(Saved entries)

++++++++++

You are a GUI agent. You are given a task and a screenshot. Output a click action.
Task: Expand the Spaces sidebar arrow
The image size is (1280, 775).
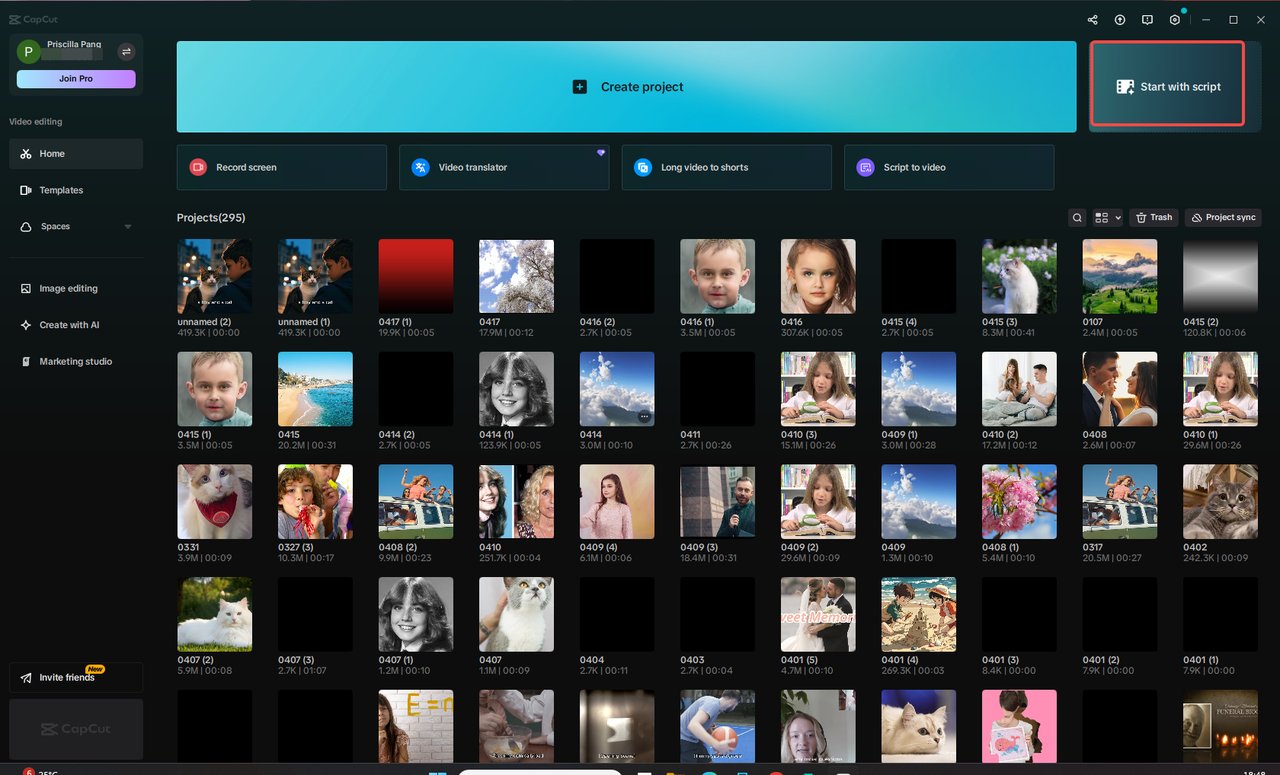128,227
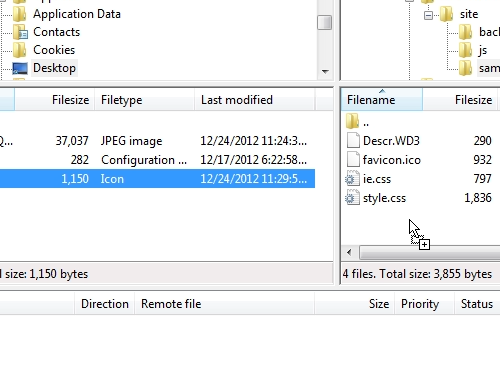The height and width of the screenshot is (375, 500).
Task: Click local Filesize column header
Action: (x=55, y=99)
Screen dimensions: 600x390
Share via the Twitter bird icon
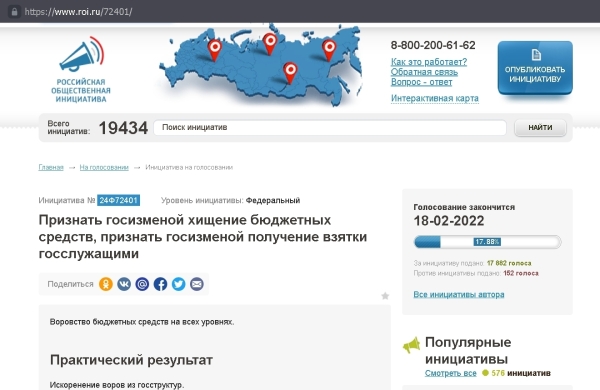[179, 284]
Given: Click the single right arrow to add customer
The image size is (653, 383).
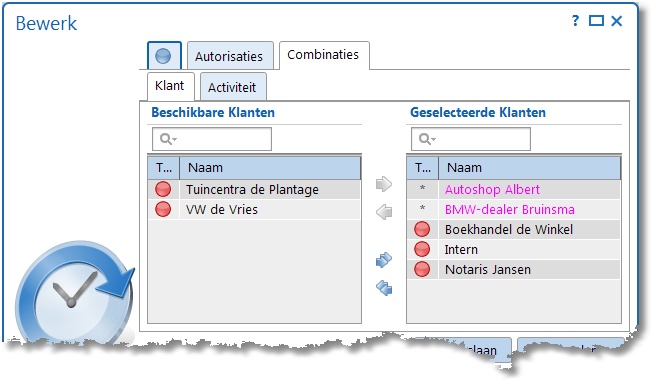Looking at the screenshot, I should point(384,184).
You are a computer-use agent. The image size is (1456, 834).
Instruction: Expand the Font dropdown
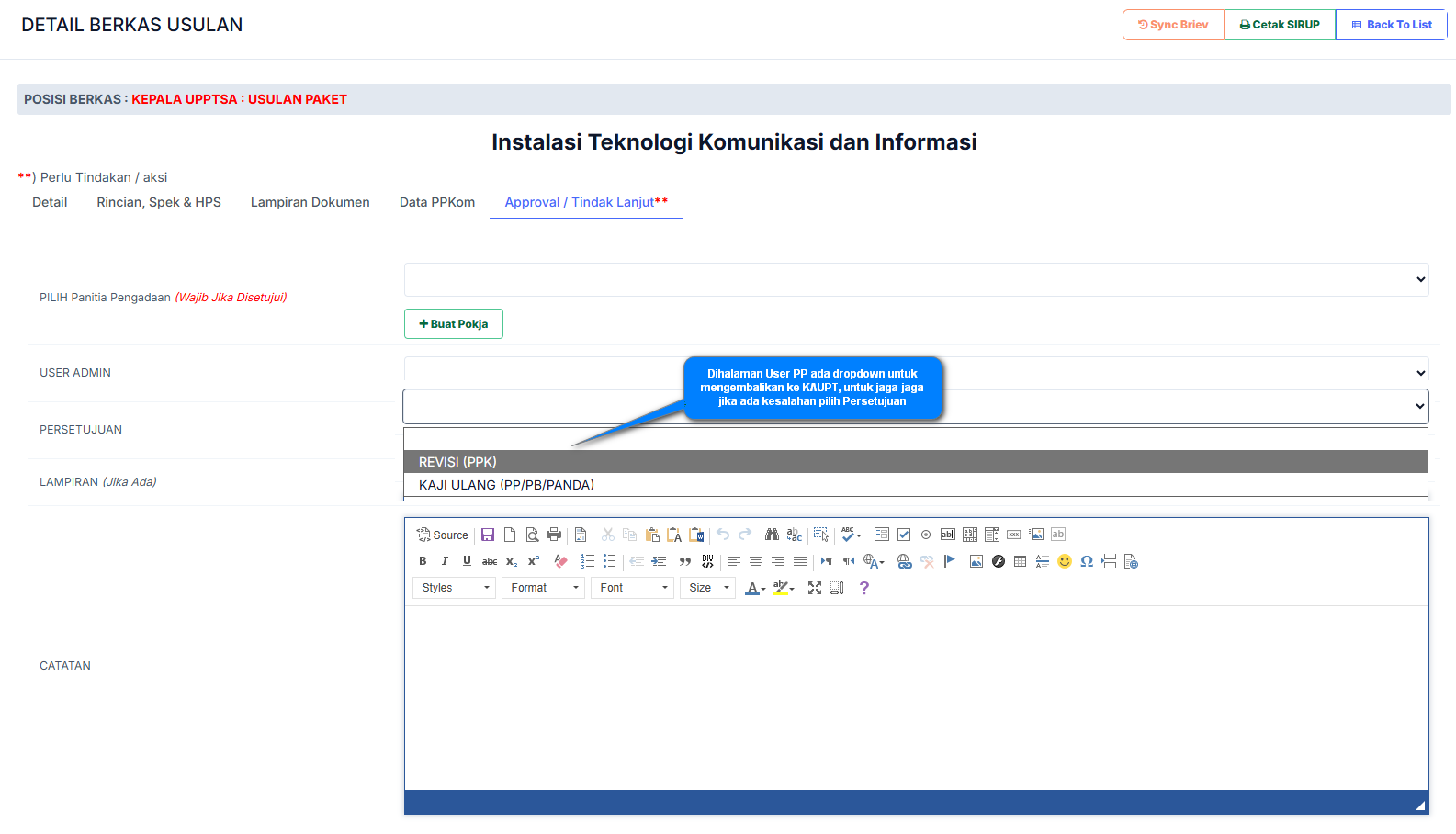tap(634, 588)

++++++++++

* [Task requirements]:
The sole thing to report is how many lines in the data hold the string "arrow".

* [Exercise result]:
2